Go through the listing below, and from the line containing "Task: Bookmark the top quoted tweet" through its last line, transcribe every line exactly, skipping pictures.

### [Supplied material]

================================

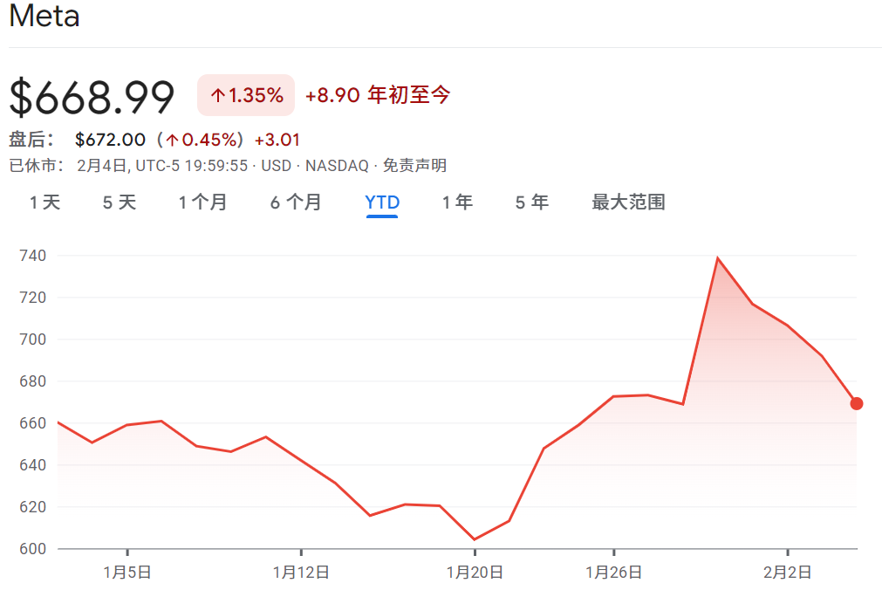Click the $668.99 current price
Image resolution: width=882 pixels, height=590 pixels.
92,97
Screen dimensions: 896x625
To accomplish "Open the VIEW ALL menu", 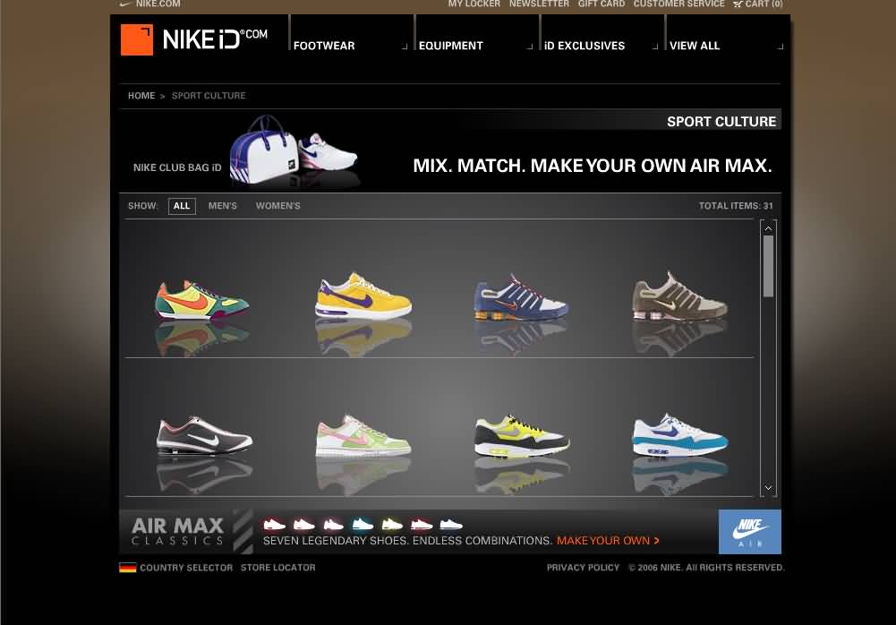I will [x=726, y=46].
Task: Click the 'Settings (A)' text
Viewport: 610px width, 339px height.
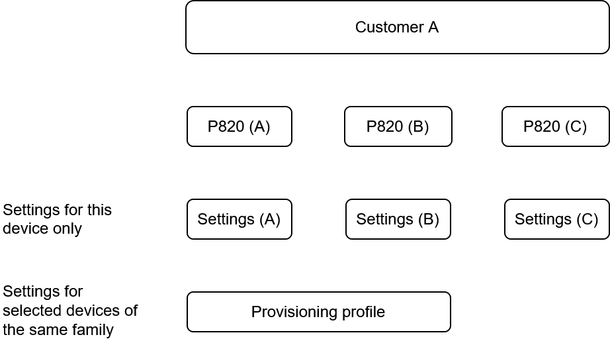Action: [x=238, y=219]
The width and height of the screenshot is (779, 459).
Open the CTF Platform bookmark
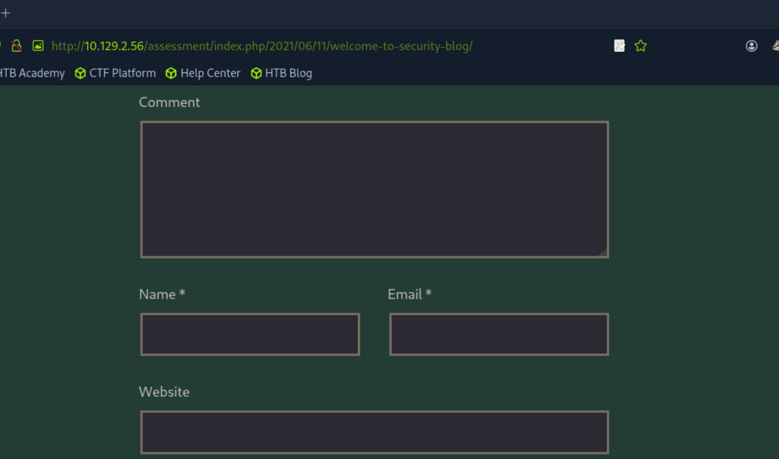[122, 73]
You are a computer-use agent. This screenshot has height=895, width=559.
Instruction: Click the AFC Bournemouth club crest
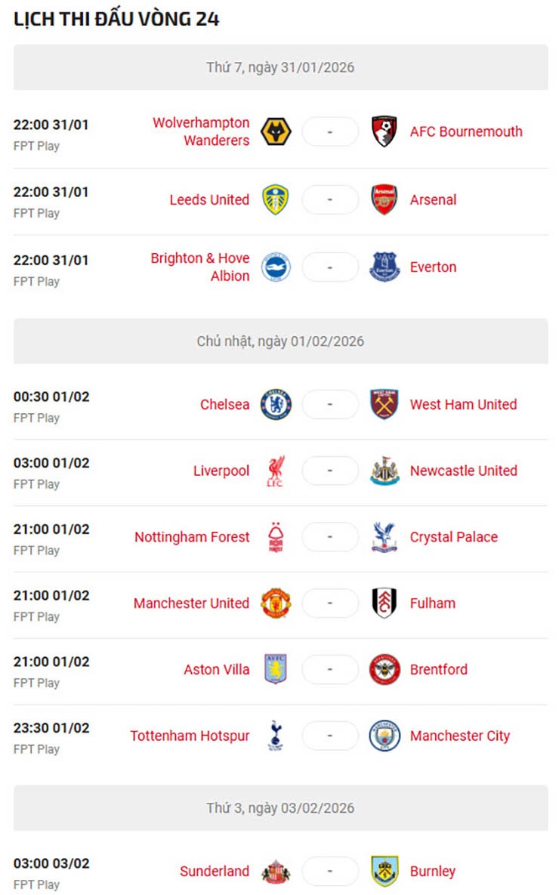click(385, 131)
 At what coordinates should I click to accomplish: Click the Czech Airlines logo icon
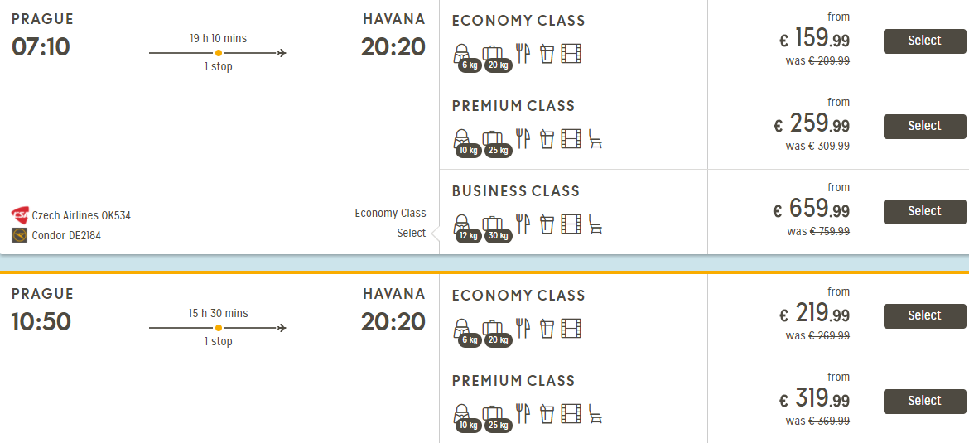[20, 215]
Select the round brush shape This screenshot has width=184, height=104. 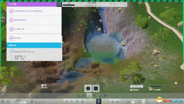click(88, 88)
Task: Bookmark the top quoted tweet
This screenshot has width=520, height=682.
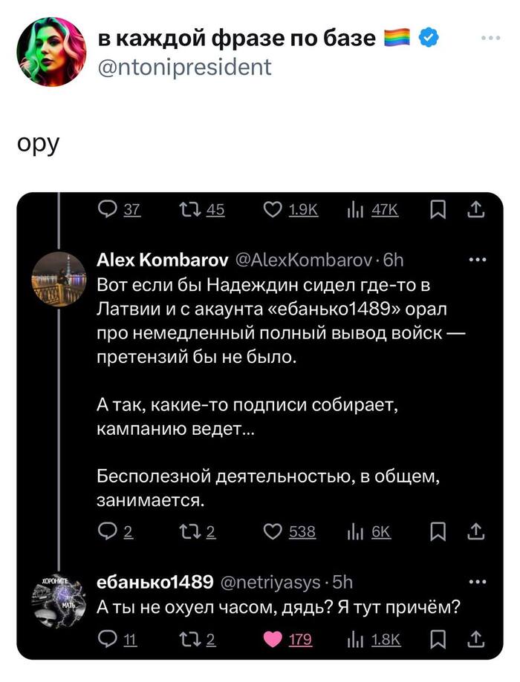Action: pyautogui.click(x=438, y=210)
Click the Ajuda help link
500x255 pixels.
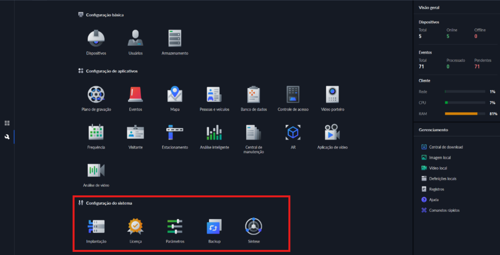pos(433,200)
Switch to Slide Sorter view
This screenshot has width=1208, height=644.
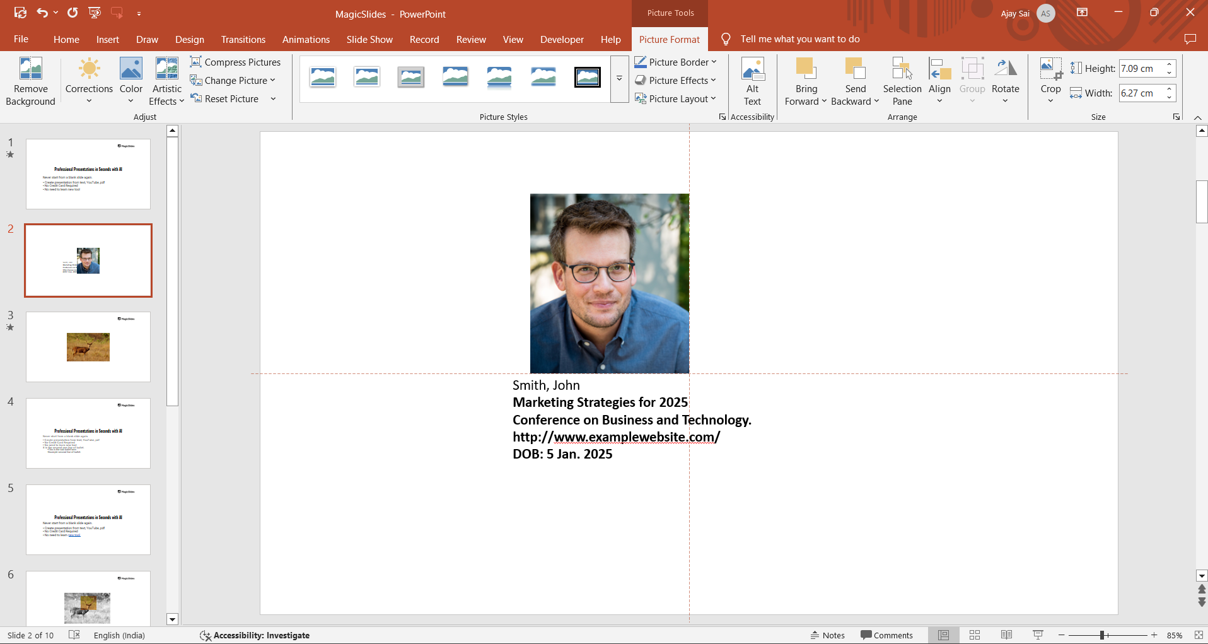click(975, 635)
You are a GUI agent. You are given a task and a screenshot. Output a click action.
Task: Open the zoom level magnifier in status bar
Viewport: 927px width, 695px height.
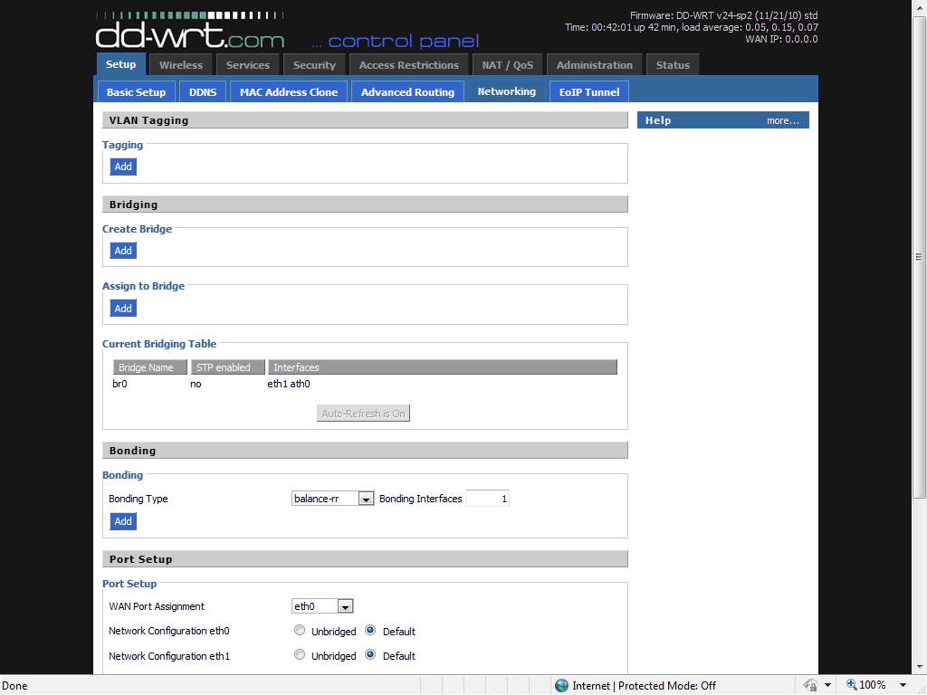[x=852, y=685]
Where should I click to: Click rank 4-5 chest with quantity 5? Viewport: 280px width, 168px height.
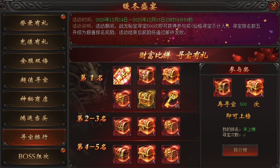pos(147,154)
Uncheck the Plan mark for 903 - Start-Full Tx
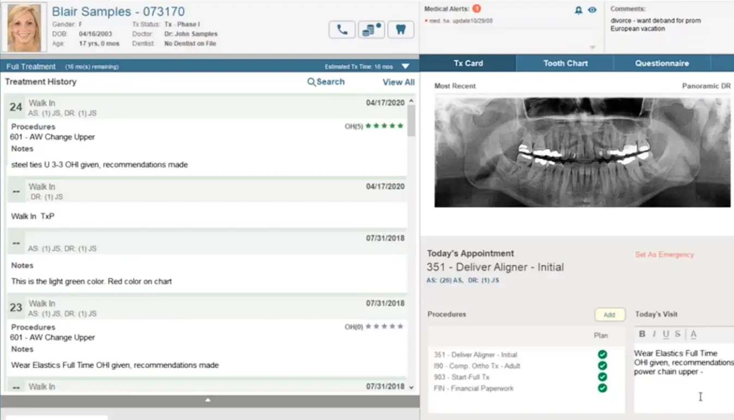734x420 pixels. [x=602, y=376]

================================

### [Response area]
Task: Bookmark the top quoted tweet
This screenshot has width=520, height=682.
Action: pyautogui.click(x=438, y=210)
Click the Ajuda help link
500x255 pixels.
pos(433,200)
Switch to Slide Sorter view
This screenshot has width=1208, height=644.
click(975, 635)
You are a GUI agent. You are given a task and a screenshot. Output a click action.
Task: Open the zoom level magnifier in status bar
Viewport: 927px width, 695px height.
[x=852, y=685]
Where should I click to: Click rank 4-5 chest with quantity 5? Viewport: 280px width, 168px height.
pos(147,154)
Uncheck the Plan mark for 903 - Start-Full Tx
734x420 pixels. [x=602, y=376]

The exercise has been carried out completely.